連休も今日でお終い。火曜のマーケットをジリジリしながら待っている人たちもいることだろうが、たまには相場のことをいっさい忘れて頭を休めることは良いことだ。独立記念日でアメリカは連休になったわけだが、ここで面白い統計を紹介しよう。

NPDグループが300人のアメリカ人に次の質問をした。「独立記念日に絶対食べないものは何ですか?」べつに嫌いだから食べないということではないが、独立記念日に敬遠される食べ物は三つある。まず筆頭はフレンチトーストだ。朝食として人気のあるフレンチトーストだが、なぜか独立記念日にはもっとも似合わない食べ物のようだ。

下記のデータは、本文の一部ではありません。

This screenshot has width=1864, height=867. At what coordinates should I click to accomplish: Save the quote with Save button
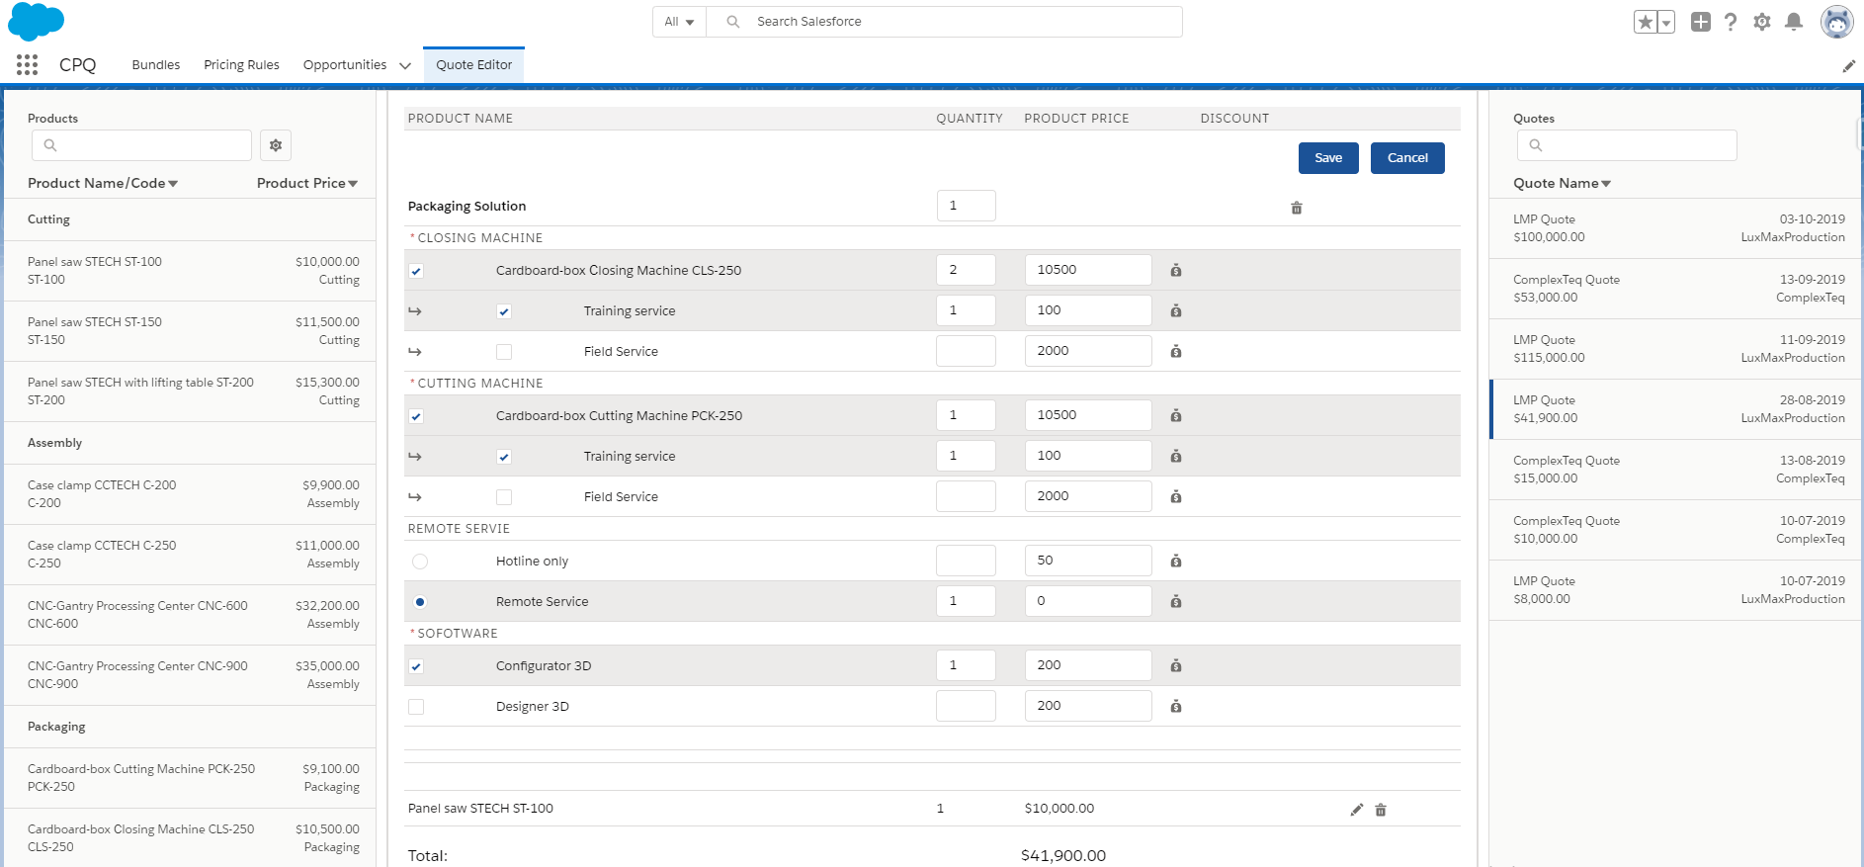click(x=1327, y=158)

中華料理、そして日本料理などのアジア系食品が二番めに敬遠される。「今日は独立記念日、うまい寿司でも食いに行こう!」アメリカに住む日本人ならそんなことを言うかもしれないが、アジア料理はアメリカ人にはご法度らしい。中華レストランは交差点ごとにあるような気がするが、独立記念日は閉店が正解だろう。

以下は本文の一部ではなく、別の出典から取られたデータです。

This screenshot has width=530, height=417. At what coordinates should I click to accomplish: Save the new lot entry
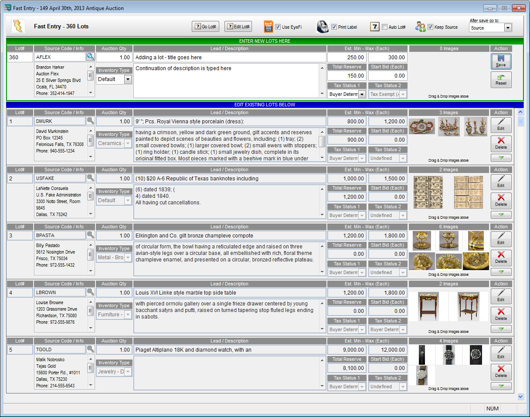pyautogui.click(x=501, y=61)
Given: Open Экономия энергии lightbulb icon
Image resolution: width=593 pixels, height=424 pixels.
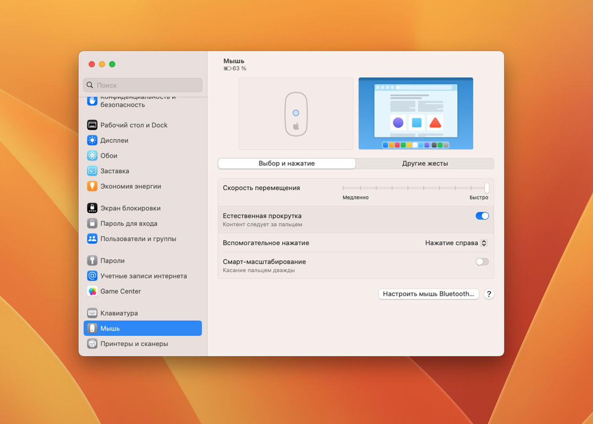Looking at the screenshot, I should 92,186.
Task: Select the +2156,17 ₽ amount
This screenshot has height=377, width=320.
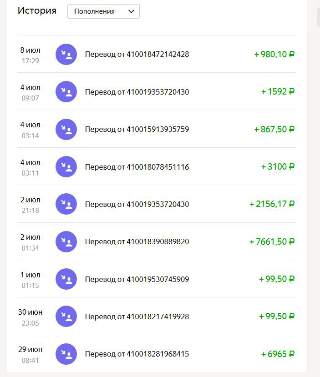Action: 272,204
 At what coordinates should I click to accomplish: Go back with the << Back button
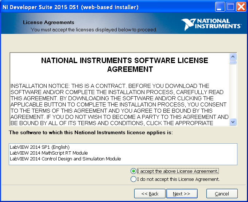(x=150, y=194)
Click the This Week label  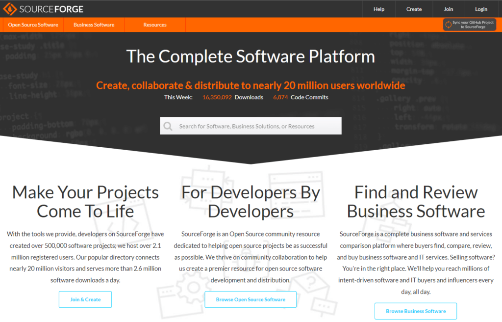pyautogui.click(x=178, y=97)
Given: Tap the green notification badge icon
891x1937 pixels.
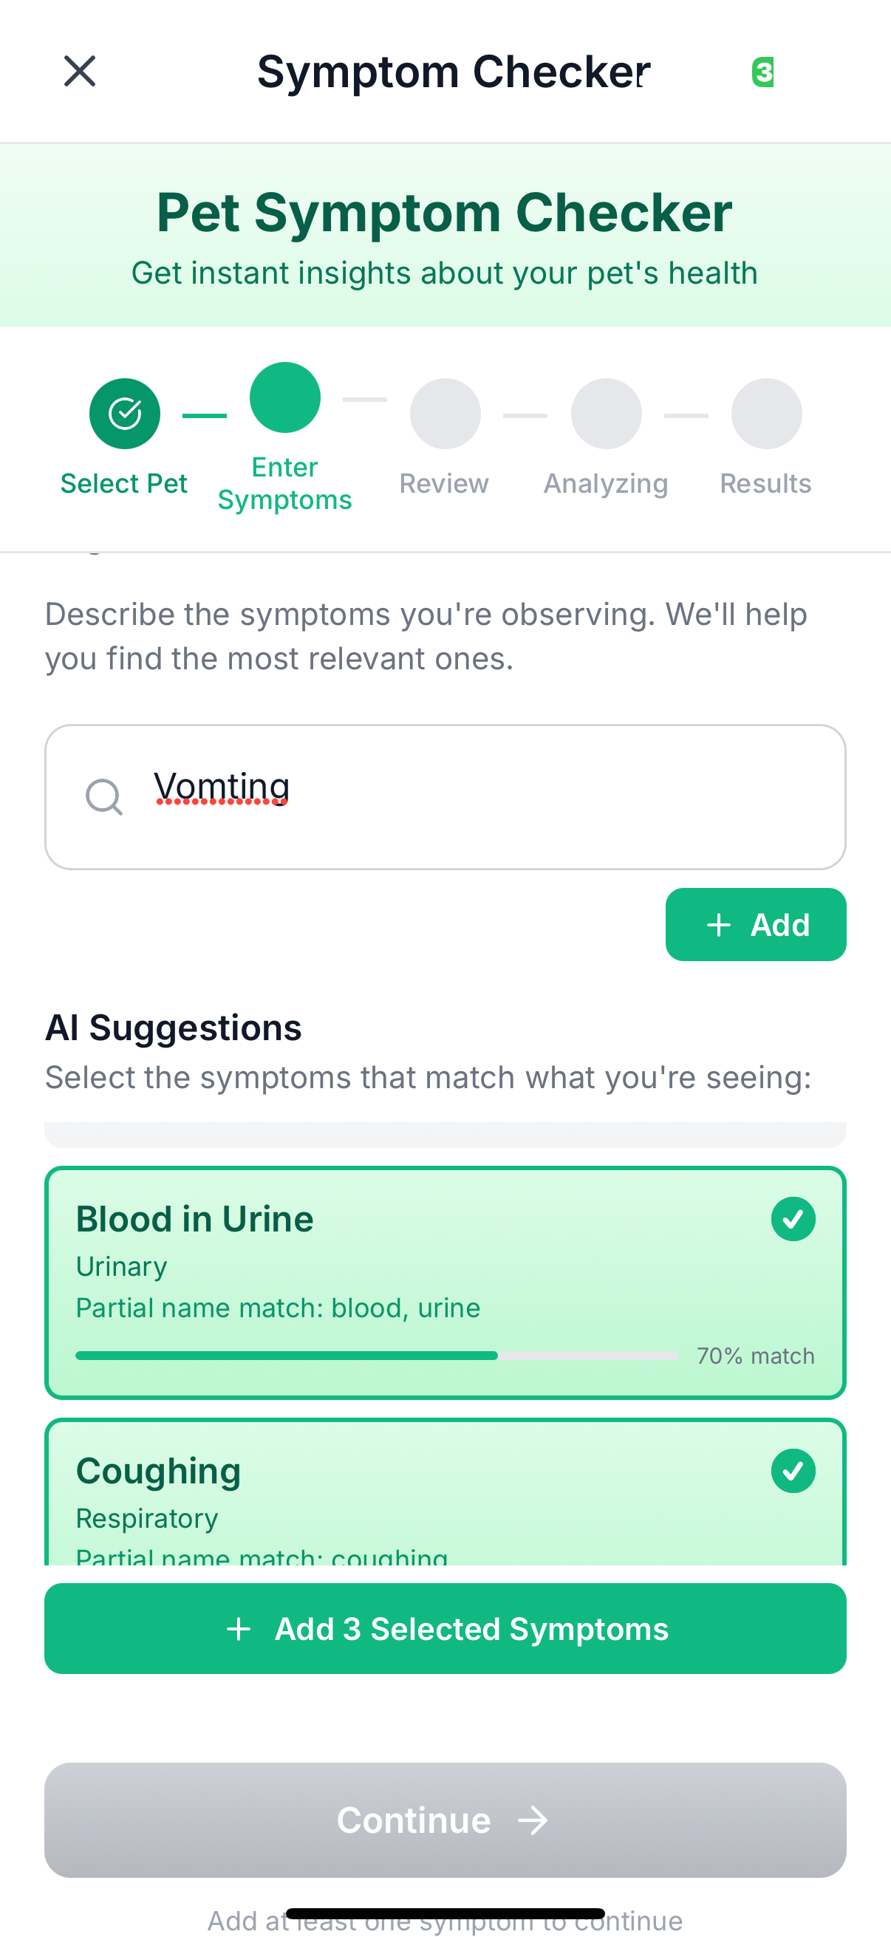Looking at the screenshot, I should pyautogui.click(x=763, y=72).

三番めはラザニアなどのパスタだ。ここで当然の疑問は、イタリア系のアメリカ人も独立記念日にはパスタを食べないのだろうか。なぜかよく分からないが、スパゲティも独立記念日にはしっくりとこないようだ。

絶対に食べないものだけの紹介で終わったら不公平だ。独立記念日に最も好まれる食べ物を記して終わろう。最大の人気食品はポテトサラダだ。まったく地味なメニューだが、500%以上の確率で、この日ポテトサラダは食べられるらしい。次がべークトビーンズ、そしてホットドックと続く。愛国精神の謎はポテト、豆、そしてホットドックということらしい(笑)。

不動産は株よりゼッタイ確実?

連休を目前にして、マーケットは思ったとおりの静かな展開となった。昨日はFOMC会議で揺り動かされただけに、今日は最初から休むと決め込んだ投資者が多かったようだ。4日は独立記念日、ロサンゼルスからニューヨークまで、街の大小にかかわらずあちこちで花火が打ち上げられる。不思議とこの日は皆アメリカ人としての誇りを感じるようだ。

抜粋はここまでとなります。